Exercise input
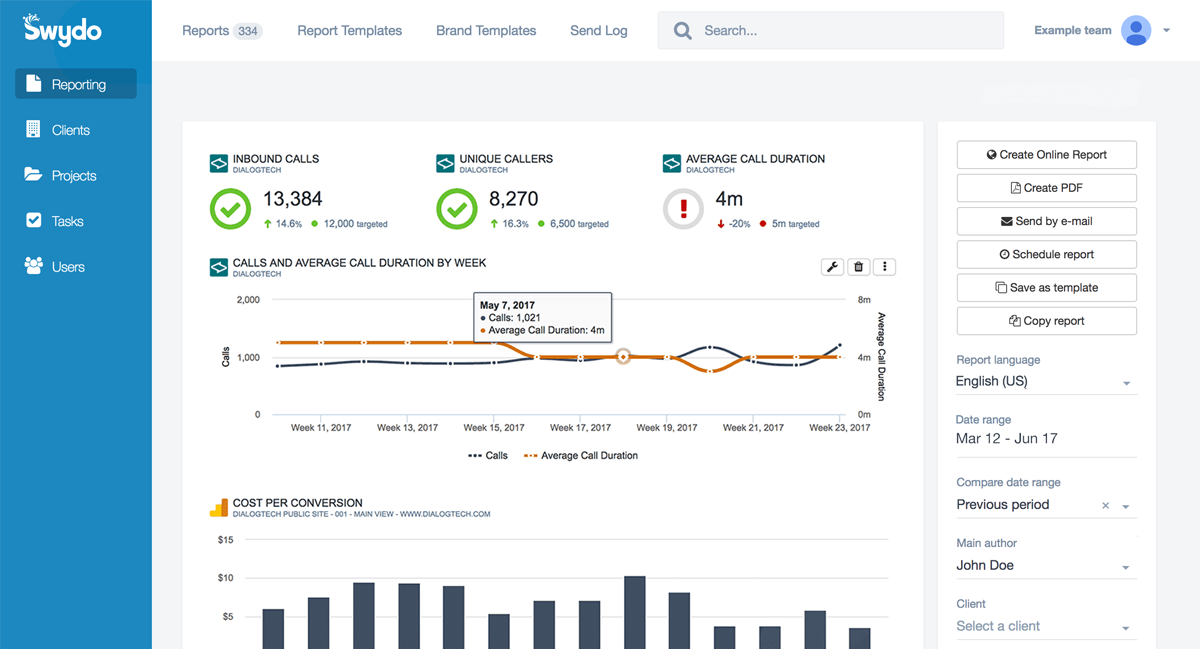Toggle the Average Call Duration legend entry

point(581,456)
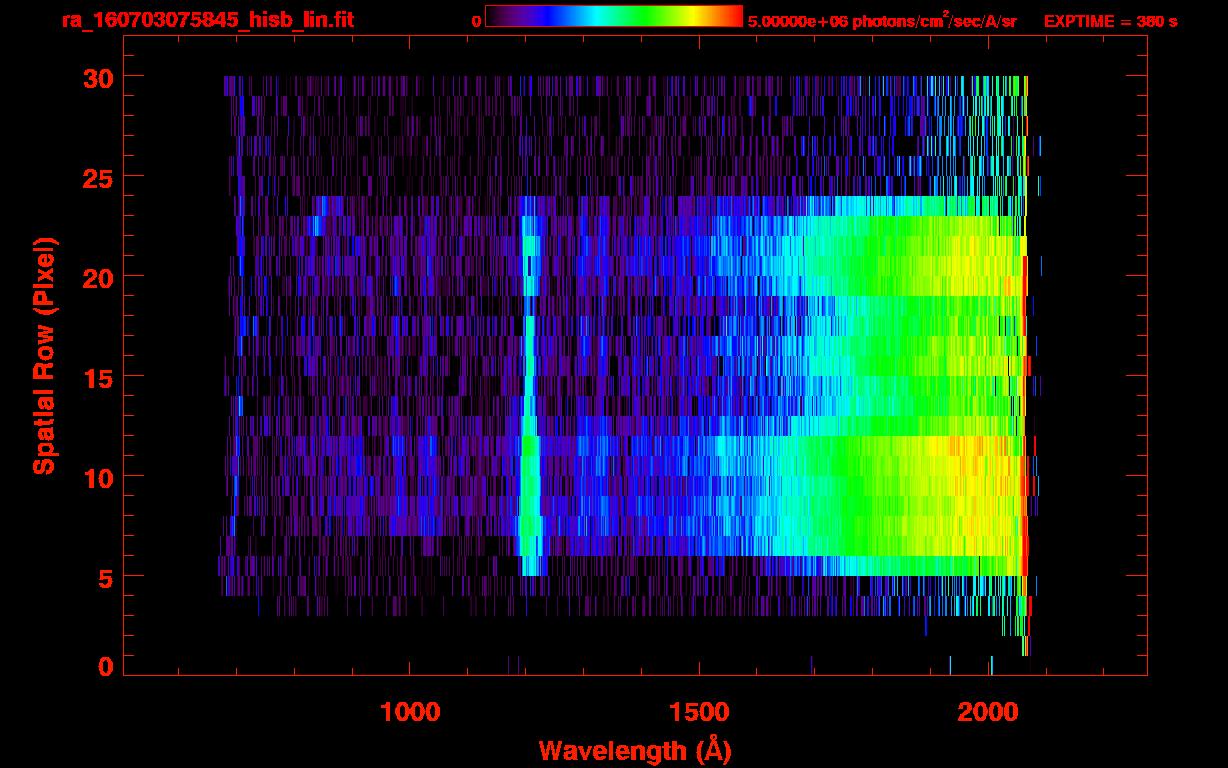Click the 2000 wavelength tick label
Image resolution: width=1228 pixels, height=768 pixels.
pyautogui.click(x=988, y=712)
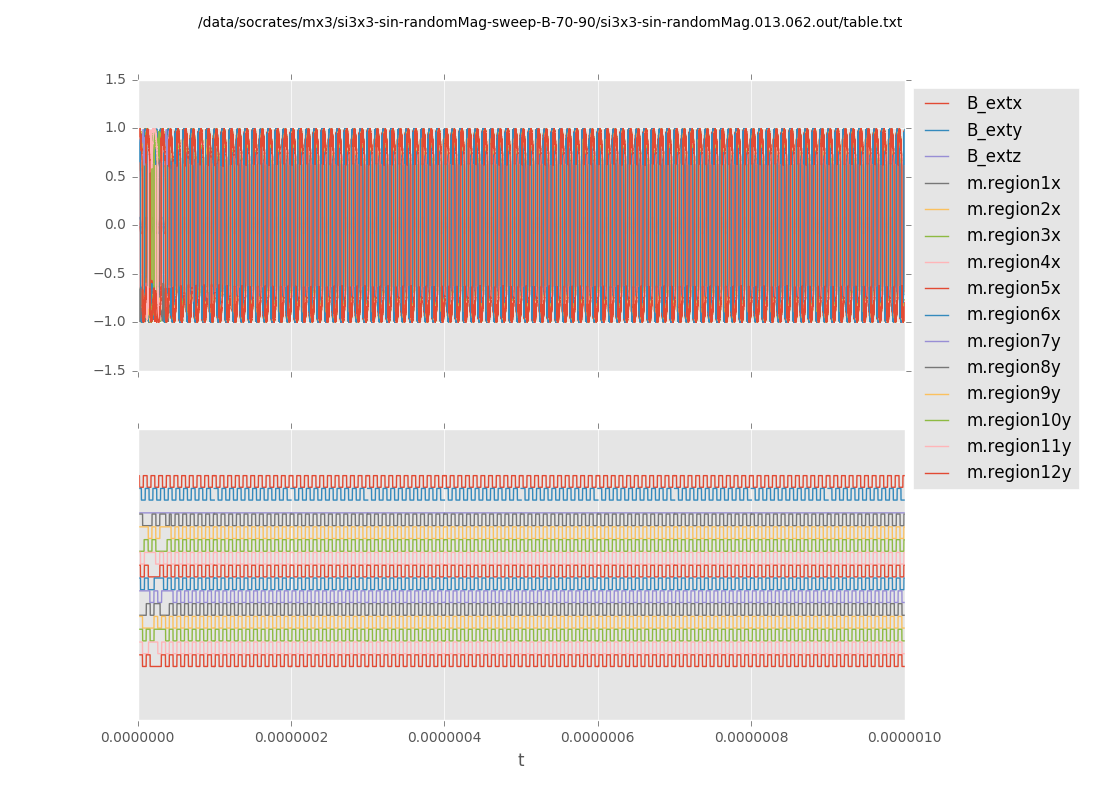Select the m.region5x legend label

tap(1013, 288)
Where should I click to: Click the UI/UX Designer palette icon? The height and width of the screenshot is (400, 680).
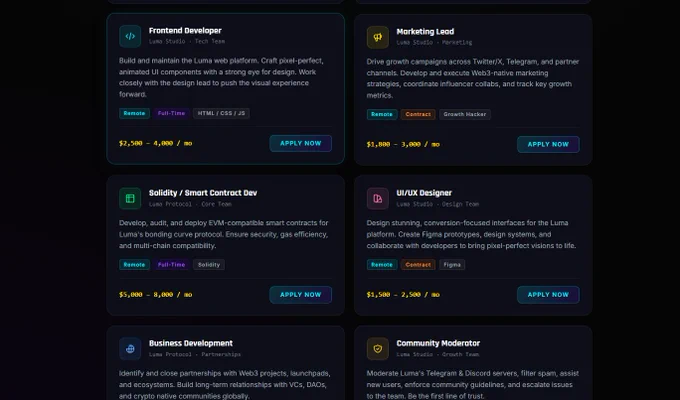[378, 199]
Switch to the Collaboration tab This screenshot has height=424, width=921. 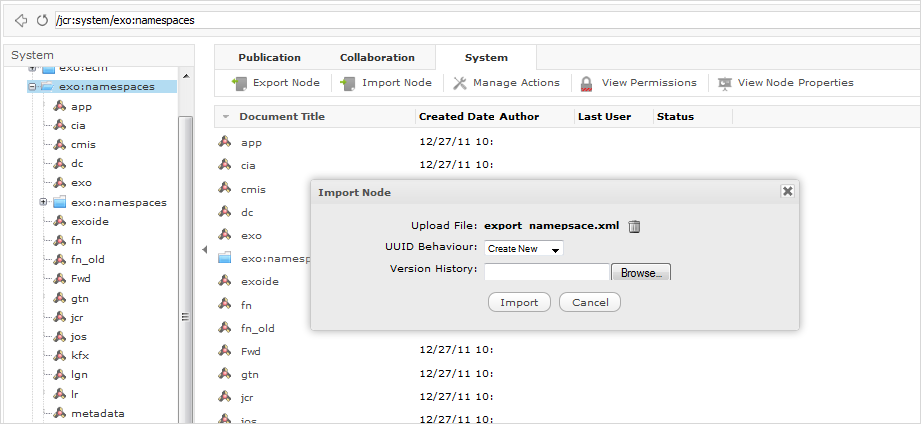pos(377,58)
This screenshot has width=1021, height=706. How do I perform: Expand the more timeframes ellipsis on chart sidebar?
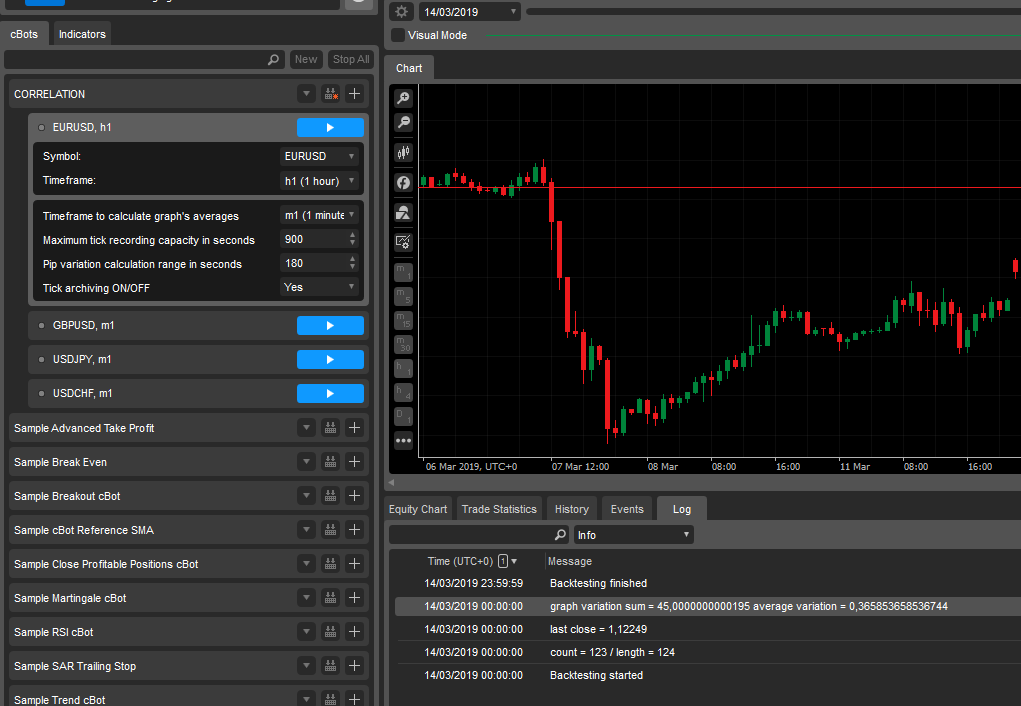tap(403, 440)
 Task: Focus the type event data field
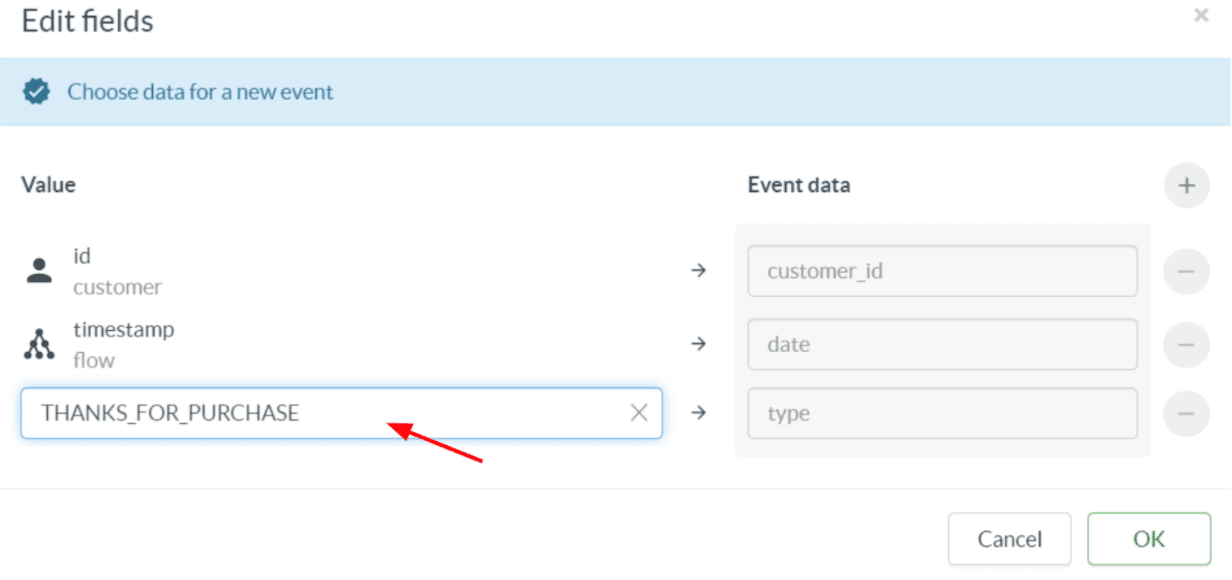pos(941,413)
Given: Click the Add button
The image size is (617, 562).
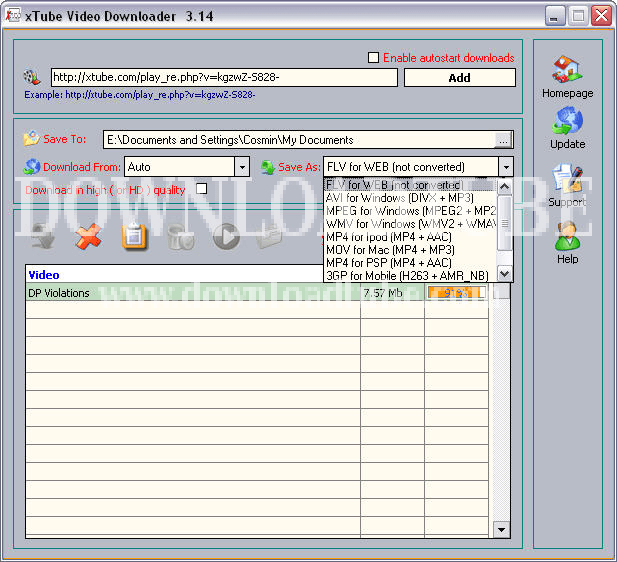Looking at the screenshot, I should [x=459, y=78].
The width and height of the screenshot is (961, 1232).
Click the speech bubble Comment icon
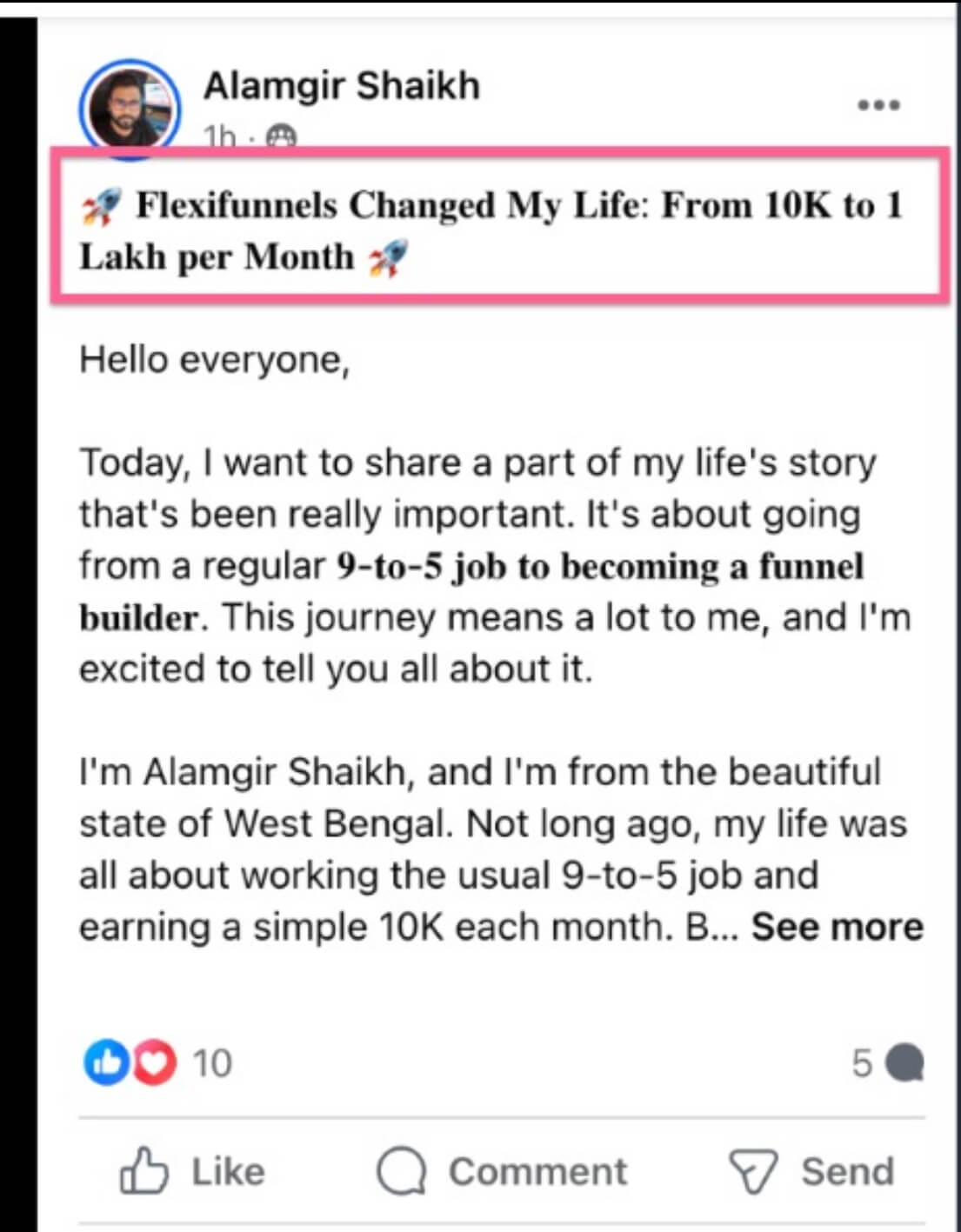click(401, 1171)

What to work on
Working from the line with "The image size is (617, 562)." to the last line of the material above, repeat each line exactly and leave out the pictures.

Result
The image size is (617, 562).
Looking at the screenshot, I should [x=459, y=78].
The width and height of the screenshot is (961, 1232).
Click the speech bubble Comment icon
click(401, 1171)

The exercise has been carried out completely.